A content-based multi-scale network for single image super-resolution
Jiahuan Ji (College of Electronic and Information Engineering, Nanjing University of Aeronautics and Astronautics); Baojiang Zhong (School of Computer Science and Technology, Soochow University); Kai-Kuang Ma (Nanyang Technological University, Singapore)
-
SPS
IEEE Members: $11.00
Non-members: $15.00
A novel content-based multi-scale network (CMNet) is proposed in this paper for conducting single image super-resolution (SISR). Its core lies in a content-based multi-scale image representation (CMIR), which is motivated by the fact that the contents of real-world images normally have different scales. Thus, it is expected that individual treatments of these contents would yield superior SISR performance. In our CMIR, the difference curvature (DCurv) is first exploited to generate a primal sketch of the input image.
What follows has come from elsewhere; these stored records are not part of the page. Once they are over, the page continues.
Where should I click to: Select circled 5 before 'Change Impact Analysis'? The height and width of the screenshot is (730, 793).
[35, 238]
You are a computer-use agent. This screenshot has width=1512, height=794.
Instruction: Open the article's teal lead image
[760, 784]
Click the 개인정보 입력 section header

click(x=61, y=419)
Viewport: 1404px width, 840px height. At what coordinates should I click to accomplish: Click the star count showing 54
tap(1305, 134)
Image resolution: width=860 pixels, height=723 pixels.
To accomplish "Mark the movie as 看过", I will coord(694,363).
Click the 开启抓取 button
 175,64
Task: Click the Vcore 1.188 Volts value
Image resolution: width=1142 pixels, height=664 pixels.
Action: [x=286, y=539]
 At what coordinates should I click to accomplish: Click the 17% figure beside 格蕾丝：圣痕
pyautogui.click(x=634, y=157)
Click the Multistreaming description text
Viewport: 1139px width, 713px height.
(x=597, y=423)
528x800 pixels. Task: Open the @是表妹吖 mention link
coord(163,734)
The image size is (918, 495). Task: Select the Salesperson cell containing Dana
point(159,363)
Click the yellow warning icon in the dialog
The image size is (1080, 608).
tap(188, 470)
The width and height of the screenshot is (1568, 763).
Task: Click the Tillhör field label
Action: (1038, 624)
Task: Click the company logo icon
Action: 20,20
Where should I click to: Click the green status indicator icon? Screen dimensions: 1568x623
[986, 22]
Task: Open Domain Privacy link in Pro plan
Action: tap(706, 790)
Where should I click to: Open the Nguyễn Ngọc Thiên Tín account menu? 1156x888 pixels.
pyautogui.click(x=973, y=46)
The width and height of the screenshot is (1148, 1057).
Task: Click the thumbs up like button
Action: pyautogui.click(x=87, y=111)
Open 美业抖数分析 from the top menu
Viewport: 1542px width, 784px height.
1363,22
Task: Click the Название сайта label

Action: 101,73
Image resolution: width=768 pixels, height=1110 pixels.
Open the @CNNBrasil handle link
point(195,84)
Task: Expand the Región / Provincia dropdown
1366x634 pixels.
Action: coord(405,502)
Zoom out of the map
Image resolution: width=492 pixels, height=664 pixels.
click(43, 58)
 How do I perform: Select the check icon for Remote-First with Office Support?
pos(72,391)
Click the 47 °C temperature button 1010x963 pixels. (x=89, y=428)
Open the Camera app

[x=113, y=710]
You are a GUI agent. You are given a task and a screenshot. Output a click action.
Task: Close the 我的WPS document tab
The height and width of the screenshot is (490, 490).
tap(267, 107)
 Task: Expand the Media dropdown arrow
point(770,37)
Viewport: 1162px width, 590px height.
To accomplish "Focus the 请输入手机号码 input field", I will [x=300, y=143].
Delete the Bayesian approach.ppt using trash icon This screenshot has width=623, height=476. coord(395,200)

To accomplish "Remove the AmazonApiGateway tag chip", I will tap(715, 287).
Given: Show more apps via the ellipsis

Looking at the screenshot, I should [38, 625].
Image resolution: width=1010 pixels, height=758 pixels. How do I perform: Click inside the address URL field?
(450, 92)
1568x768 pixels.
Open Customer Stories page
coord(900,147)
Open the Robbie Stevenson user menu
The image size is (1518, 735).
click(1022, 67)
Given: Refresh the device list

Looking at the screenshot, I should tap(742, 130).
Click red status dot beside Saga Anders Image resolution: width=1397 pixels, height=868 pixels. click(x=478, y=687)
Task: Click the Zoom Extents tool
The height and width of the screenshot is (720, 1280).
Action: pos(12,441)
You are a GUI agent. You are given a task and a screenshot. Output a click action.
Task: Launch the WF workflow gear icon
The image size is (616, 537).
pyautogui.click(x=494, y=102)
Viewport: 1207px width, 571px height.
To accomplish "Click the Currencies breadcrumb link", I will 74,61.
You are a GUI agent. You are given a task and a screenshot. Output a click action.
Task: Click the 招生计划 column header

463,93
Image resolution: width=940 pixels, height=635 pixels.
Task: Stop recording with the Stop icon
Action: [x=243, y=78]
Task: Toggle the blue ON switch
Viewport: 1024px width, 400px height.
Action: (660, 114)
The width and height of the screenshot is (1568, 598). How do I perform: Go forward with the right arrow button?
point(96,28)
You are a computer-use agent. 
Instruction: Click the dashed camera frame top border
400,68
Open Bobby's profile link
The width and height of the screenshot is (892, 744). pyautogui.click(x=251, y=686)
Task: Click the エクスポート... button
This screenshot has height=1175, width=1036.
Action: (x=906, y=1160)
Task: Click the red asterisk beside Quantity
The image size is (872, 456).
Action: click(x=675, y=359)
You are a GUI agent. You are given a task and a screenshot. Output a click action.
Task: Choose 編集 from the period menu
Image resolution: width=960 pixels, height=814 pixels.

Then, a filter bank is designed and used to obtain a set of coefficient matrices, and each matrix reflects the characteristics of the image content at the corresponding scale. Based on these coefficient matrices, the CMIR of the input image is formed. To conduct SISR, each scale of CMIR is processed individually in our CMNet, and the produced multi-scale outputs are then integrated to arrive at the final SISR image with a higher image quality. Extensive experiments have demonstrated that our developed CMNet can deliver superior performance compared with a number of state-of-the-art SISR methods.